Carbon monoxide won't blow up the building like propane can, but it can still kill you.


----------



## Makr (Dec 13, 2009)

*Thanks*

Ishmael:

Thanks for the timely response. Unfortunately, I live in an area (Mexico) that is lacking in plumbers. There is no licensing procedure here. Its all self-taught. The original installation by the "plumber" I hired resulted in the vent extinguishing the pilot and burner. The air was flowing backwards and blowing out the flames. I believe this was happening because of the lack of another elbow which would position the pipe vertically as opposed to horizontally. So now I'm trying to solve the problem. One of the challenges of living in the frontier...

I understand your position.

Thanks.

Mark


----------



## Ishmael (Apr 24, 2007)

Makr said:


> Unfortunately, I live in an area (Mexico) that is lacking in plumbers. There is no licensing procedure here....One of the challenges of living in the frontier...


I kind of figured as much, and that puts you in a tough spot. At a minimum, you should get the installation instructions in english from the manufacturers web site. Who *is* the manufacturer?


----------



## Makr (Dec 13, 2009)

Its a Rheem, made in Mexico. I've contacted the Rheem corporate offices asking for one in English but chances of hearing back from them are slim. I've attached a snapshot of a similar unit's drawing indicating use of a "draft hood" which similar units' instructions state must be in place. It appears as though the vent tubing must be attached to that hood. So am I correct in assuming a seamless joint between the heater flange (which the hood sits atop) and the ventilation tubing need not occur? Is the draft hood specifically designed to allow for dissipation of gases? Because if it is used as illustrated hot gases will escape into the room. Correct? (The room it sits in is 12' x 16' with a 9' ceiling.)

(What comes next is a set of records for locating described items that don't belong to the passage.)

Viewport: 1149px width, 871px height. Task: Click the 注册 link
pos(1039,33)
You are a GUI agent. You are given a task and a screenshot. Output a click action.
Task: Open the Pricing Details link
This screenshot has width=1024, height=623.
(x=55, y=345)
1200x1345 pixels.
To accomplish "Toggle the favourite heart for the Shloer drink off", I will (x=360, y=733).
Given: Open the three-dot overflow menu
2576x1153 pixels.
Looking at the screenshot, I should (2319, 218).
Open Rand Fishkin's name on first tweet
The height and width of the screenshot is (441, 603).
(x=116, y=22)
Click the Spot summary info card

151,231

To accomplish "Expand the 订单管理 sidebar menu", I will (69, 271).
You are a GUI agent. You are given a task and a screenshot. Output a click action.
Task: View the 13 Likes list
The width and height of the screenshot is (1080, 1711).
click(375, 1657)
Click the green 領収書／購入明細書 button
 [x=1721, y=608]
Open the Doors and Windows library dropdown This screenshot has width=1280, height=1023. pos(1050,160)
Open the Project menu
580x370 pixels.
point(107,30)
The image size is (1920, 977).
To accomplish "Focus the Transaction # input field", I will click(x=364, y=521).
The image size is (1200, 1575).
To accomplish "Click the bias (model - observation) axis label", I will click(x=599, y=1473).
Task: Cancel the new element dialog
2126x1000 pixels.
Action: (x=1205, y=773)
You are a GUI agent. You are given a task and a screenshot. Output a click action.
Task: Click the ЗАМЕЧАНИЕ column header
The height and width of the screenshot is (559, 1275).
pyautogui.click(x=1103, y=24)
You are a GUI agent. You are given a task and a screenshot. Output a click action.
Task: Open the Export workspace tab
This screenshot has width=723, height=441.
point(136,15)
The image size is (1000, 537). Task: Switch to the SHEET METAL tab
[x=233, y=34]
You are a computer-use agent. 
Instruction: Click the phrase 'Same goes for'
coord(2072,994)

Another question then is, is the design of the ventilation system to simply assist in helping some of the fumes escape and providing air for the burners. As it stands now the vent tubing has been attached directly to the flange on the tank and the draft hood has not been installed. This confuses me. 

Thanks for your advice.

Mark


----------



## Ishmael (Apr 24, 2007)

I think your best bet is to call the Rheem Technical Services line:

http://www.rheem.com/products/tank_water_heaters/contact_support/

You're correct that the draft hood needs to be in place. It's there to assist the flue gases in rising up through the vent pipe. Without it, it's like putting a snuffer over a lighted candle; the CO won't rise and it smothers the flame. If it has proper draft, then no flue gases should enter the building - that's why the venting is so important. If it's all operating properly, the draft hood will be pulling air in and mixing with the flue gases when the flame is on. The number of bends and the length (minimum and maximum) also have a lot to do with proper draft. I checked the web site and found no venting supplements that will help.


----------



## Makr (Dec 13, 2009)

Thanks Ishmael for your time and help on this. I'll get to a phone and call support at Rheem.

Take care.

Mark


----------